The brands that start bold don’t need to chase the algorithm. They have a strong perspective, a tone, an idea, and a truth that guides what they say and how they show up. That’s what keeps the work consistent.

LEGO’s Father’s Day campaign in the UAE is a great example. It didn’t follow the typical playbook. Instead, it reframed the day as a moment shared between Dads and their kids, rooted in family values. It was thoughtful and true to both the brand and the audience.

Virgin Mobile and LEGO both leaned into what actually matters to their audience. Relevance over reach, truth over trend. They weren’t trying to be loud; they were confident enough to be specific – which is exactly why they landed so well.
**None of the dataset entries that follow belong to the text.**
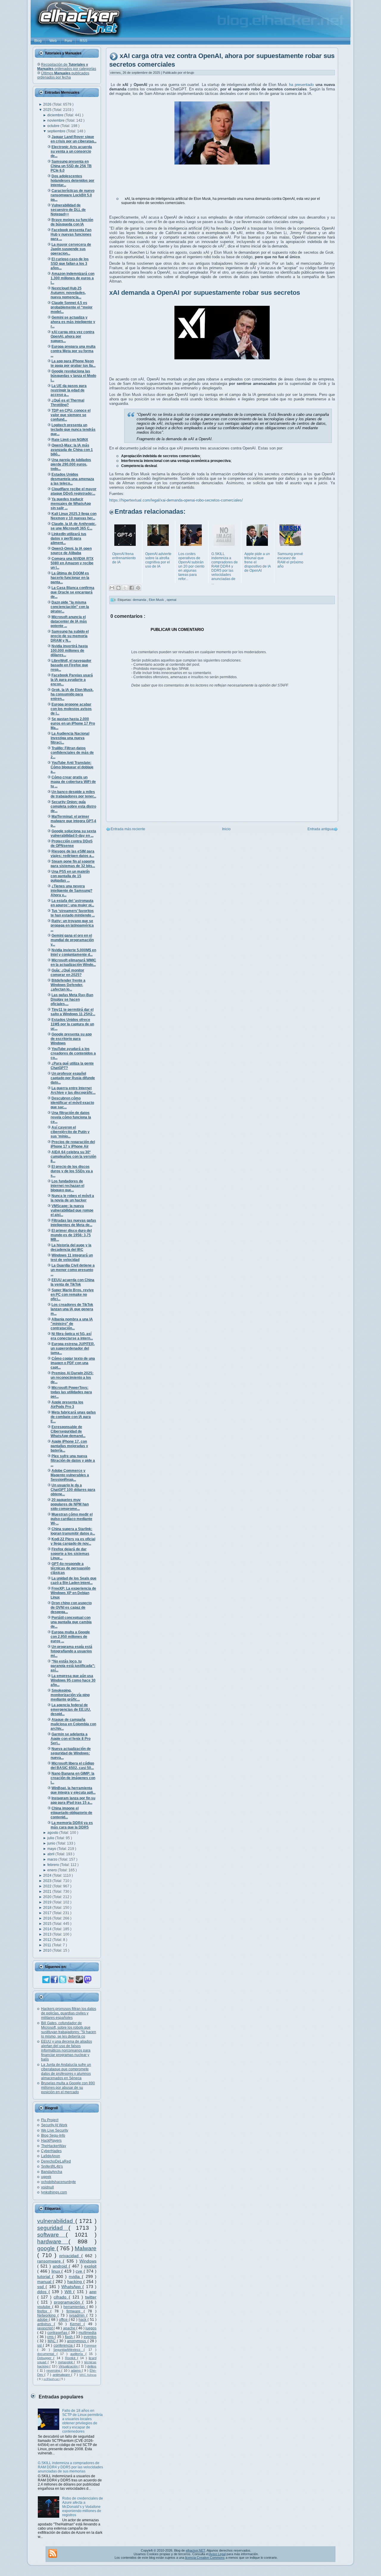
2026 (47, 104)
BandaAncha (51, 2172)
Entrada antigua (320, 829)
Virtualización (69, 2366)
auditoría (77, 2354)
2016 (47, 1918)
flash (69, 2337)
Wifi (69, 2291)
STRATEGY BEFORE EXECUTION, ALWAYS

We talk a lot about creative work. But the most effective campaigns start at the brief, when the right questions get asked:

What do we want people to feel when they see this brand?

Where is our audience – emotionally, culturally – when we meet them?

What’s the long game here?

The brands that win long-term aren’t the ones scrambling to do more. They are the ones that work out a clear plan – focusing on what matters, with real intention.

Dubai Tourism’s “Here Today, Dubai Tomorrow” campaign was another project that totally nailed this. It was rooted in a hard truth: many Brits see Dubai as unfriendly, corporate, and soulless. Instead of pushing out a slick ad or leaning on influencers, they built an immersive travel experience, curated moments, hands-on storytelling, and real-time engagement. It wasn’t about flash. It was about shifting perception through something thoughtful and specific.

CONCLUSION

Great brands don’t rush to be everywhere; they work hard to be understood. They ask the right questions, build stronger foundations, and resist the pressure to chase every trend or timeline.

This is particularly important in a region as layered and diverse as the Middle East. The brands that last are the ones that take the time to listen, to learn, and to lead with intent. Because the work that lasts doesn’t come from moving fast. It comes from moving with meaning.